What to do:
Your answer must be an exact copy of the records below, minus the pictures.

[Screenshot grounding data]
+ + + +
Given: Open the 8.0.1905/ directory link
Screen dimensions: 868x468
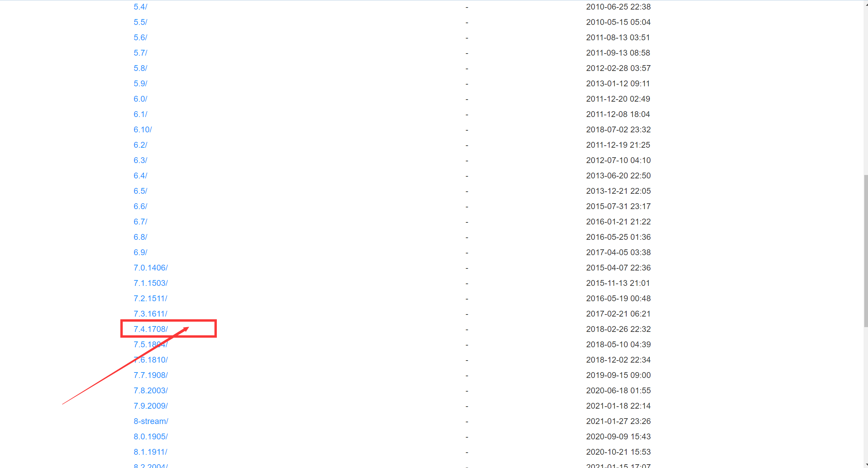Looking at the screenshot, I should [150, 437].
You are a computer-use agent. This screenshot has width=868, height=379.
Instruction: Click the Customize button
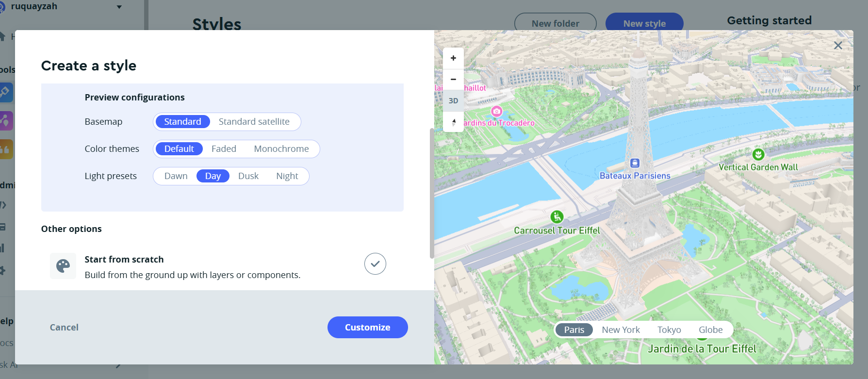tap(367, 328)
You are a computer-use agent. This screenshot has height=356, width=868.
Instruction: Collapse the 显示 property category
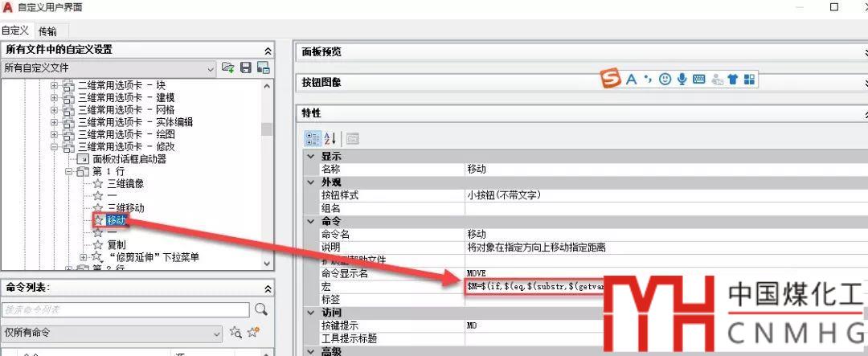coord(310,157)
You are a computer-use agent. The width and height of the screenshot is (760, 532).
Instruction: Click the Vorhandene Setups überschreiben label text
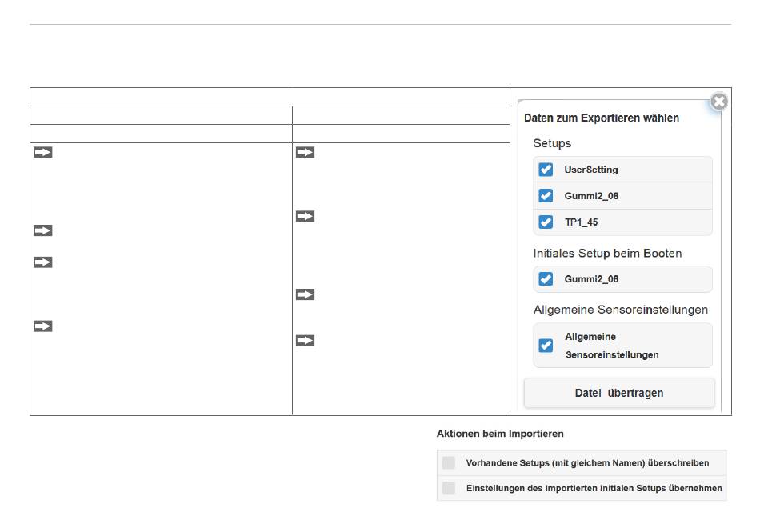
+ + + +
Reply to the exercise:
Given: Open the 8.0.1905/ directory link
Screen dimensions: 868x468
Looking at the screenshot, I should [150, 437].
You are a computer-use agent. This screenshot has width=868, height=379.
Instruction: Click the Customize button
tap(367, 328)
You are a computer-use agent. This screenshot has height=356, width=868.
Instruction: Collapse the 显示 property category
coord(310,157)
You are a computer-use agent. The width and height of the screenshot is (760, 532).
Instruction: Click the Vorhandene Setups überschreiben label text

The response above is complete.